Personal information
- Date of birth: 17 July 1985 (age 40)
- Place of birth: West Berlin, West Germany
- Height: 1.92 m (6 ft 4 in)
- Position(s): Defender; forward;

Youth career
- 1992–1997: SC Tegel
- 1997–1999: Reinickendorfer Füchse
- 1999–2000: Hertha BSC
- 2001: Reinickendorfer Füchse
- 2001–2003: Tennis Borussia Berlin
- 2003–2004: Werder Bremen

Senior career*
- Years: Team / Apps / (Gls)
- 2003–2006: Werder Bremen II / 52 / (4)
- 2004–2006: Werder Bremen / 2 / (0)
- 2006–2007: → Eintracht Braunschweig (loan) / 9 / (0)
- 2006–2007: → Eintracht Braunschweig II (loan) / 7 / (2)
- 2007–2008: Werder Bremen II / 0 / (0)
- 2008–2009: Hertha BSC II / 2 / (0)
- 2009–2010: Kickers Emden / 13 / (3)
- 2010: FC Oberneuland / 6 / (1)
- 2010–2011: SV Meppen / 34 / (15)
- 2011–2014: BSV Schwarz-Weiß Rehden / 58 / (20)
- 2014–2017: VSG Altglienicke

International career
- 2004: Germany U-19 / 2 / (0)
- 2005–2006: Germany U-20 / 6 / (1)

= Francis Banecki =

German footballer (born 1985)

Francis Banecki (born 17 July 1985) is a German former professional footballer who mostly played as a defender.

==Club career==
Banecki played for Reinickendorfer Füchse and for Hertha BSC in his youth years.

In 2003–04, he moved to Werder Bremen youth system. After having had a successful 2004–05 season, he moved from Bremen's youth team to the first team in 2005–06.

__RECORDS PROVIDED__:
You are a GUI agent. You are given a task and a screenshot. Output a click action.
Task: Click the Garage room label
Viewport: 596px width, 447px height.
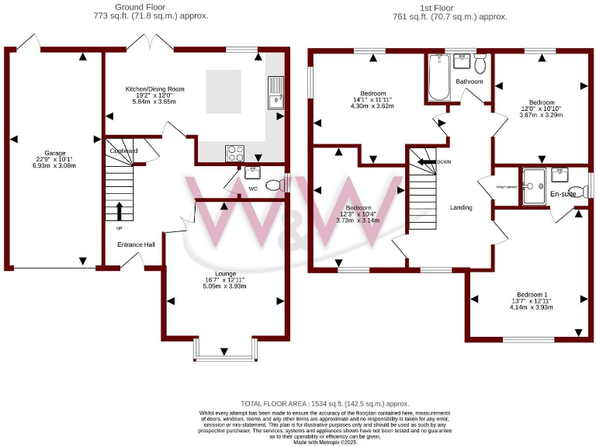(x=54, y=154)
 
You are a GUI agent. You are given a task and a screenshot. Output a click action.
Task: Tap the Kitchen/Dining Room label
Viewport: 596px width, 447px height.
(x=154, y=89)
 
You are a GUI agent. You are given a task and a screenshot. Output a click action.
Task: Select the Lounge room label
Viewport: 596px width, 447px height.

__REQUIRED ACTIONS__:
a: Answer these from the text on Francis Banecki:
(i) Where was he born?
(ii) How tall is he?
(iii) In which season did he move from Bremen's youth team to the first team?
b: Carry on the text about Francis Banecki from the point where it stops.
The rows have nothing to do with anything asked here.

__OUTPUTS IN ORDER__:
a:
(i) West Berlin, West Germany
(ii) 1.92 m (6 ft 4 in)
(iii) 2005–06

b:
After the 2006–07 season Banecki was loaned to Eintracht Braunschweig for one year. In Braunschweig he played nine times for the first team until a severe injury in his knee stopped him for over one year.

After the convalescence his contract with Werder Bremen expired, Banecki returned to Hertha BSC to play for the club's second team for the season 2008–09. On 5 August 2009, he left Hertha BSC II for Kickers Emden, but in December 2009 he resigned his contract with the club. He left Emden on 26 December 2009 and signed on 1 January 2010 for FC Oberneuland. In June 2010 he signed a contract with VfB Oldenburg but cancelled it after one month and signed with local rival SV Meppen.

==International career==
Banecki made six appearances for the Germany under-20 team, scoring one goal, and two appearances for the Germany under-19 team.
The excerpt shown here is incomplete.